Na de dotcom-crash zat Yahoo in een identiteitscrisis

Het is tekenend voor Yahoos identiteitscrisis. Het is geen échte zoekmachine, maar biedt het wel aan. GeoCities was geen typisch sociaal netwerk en werd amper lucratief. Met Flickr wilde het Yahoo 'iets' met foto's doen, maar het bedrijf had niet door dat het sociale component het belangrijkste onderdeel van een netwerk is.
 

Slechte overnames

Door de jaren heen werd Yahoo ondertussen zelf ook vaak het lijdend voorwerp van overnames. Buiten het feit dat het bedrijf 1 miljard dollar bood voor het inmiddels op 100 miljard gewaardeerde Facebook (en werd afgewezen), werd er ook regelmatig een bod gedaan op Yahoo zelf. Het grootste daarvan kwam van Microsoft, dat in 2008 nog 44 miljard dollar bood voor het bedrijf. Yahoo vond het te weinig.
 

De boot gemist met Alibaba

Een soortgelijke en even zo belangrijke overname was die van internetwinkel Alibaba. Yahoo nam in 2005 een belang van 40% in Alibaba voor 1 miljard - een fractie van wat het Chinese bedrijf inmiddels waard is. Maar als Yahoo de vruchten wilde plukken van die samenwerking is dat goed mislukt, want in de periode tussen 2013 en 2014 verkocht Yahoo het merendeel van de aandelen weer - vlak voor het moment dat Alibaba op de beurs naar astronomische hoogtes steeg.
 

Schim van zichzelf

Yahoo is altijd een internetbedrijf geweest met een identiteitscrisis.

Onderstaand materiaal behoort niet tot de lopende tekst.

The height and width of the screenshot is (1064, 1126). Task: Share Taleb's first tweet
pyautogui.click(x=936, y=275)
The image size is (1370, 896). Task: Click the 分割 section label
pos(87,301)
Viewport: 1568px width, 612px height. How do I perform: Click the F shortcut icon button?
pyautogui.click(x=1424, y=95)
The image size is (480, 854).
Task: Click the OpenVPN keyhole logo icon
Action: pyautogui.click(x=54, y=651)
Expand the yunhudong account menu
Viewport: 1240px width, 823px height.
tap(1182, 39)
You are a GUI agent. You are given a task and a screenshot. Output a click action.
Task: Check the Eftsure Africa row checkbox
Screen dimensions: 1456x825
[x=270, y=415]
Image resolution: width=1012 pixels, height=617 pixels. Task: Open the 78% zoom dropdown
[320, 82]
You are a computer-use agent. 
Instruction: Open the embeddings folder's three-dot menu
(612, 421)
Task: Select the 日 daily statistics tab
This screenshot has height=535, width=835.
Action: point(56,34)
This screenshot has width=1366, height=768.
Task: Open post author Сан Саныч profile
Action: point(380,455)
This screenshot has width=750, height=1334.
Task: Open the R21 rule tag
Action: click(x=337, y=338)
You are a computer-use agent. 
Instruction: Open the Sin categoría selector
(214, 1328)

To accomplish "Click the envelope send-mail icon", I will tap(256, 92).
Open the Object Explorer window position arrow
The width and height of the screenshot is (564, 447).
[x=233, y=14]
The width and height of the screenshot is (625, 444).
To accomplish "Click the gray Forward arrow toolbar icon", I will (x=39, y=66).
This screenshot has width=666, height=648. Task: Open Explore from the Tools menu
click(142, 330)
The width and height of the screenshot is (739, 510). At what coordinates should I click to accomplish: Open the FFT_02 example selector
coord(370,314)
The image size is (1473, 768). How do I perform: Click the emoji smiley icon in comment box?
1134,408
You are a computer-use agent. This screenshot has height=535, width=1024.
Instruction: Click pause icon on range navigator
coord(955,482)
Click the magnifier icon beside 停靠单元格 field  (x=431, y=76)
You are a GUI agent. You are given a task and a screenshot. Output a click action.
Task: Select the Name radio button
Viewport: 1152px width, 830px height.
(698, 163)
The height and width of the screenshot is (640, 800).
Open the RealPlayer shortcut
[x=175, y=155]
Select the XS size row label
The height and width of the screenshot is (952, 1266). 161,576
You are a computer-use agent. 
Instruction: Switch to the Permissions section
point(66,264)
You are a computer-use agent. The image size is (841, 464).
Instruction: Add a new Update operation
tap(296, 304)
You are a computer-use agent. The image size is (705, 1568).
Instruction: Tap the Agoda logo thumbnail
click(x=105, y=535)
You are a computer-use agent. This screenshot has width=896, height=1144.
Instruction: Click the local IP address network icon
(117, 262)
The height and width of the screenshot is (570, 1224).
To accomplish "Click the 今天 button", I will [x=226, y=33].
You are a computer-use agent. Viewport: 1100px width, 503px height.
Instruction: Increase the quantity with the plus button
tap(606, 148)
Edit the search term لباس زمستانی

De grootste claim op succes voor het bedrijf was het gigantische bereik dat het wist te behalen door vroeg op internet actief te zijn, maar het lukte Yahoo nooit om dat bereik om te zetten in een enthousiaste user base. Bovendien innoveerde het amper, waardoor diensten zoals de zoekmachine, email, Flickr, Tumblr en GeoCities allemaal het loodje legden tegen concurrenten die veel meer op innovatie waren gericht. Ook de dotcom-bubbel aan het begin van het millennium was hard voor Yahoo. Het bedrijf dat ooit tientallen miljarden waard was, gaat nu voor een schamele 5 miljard op in een Amerikaanse telecomprovider.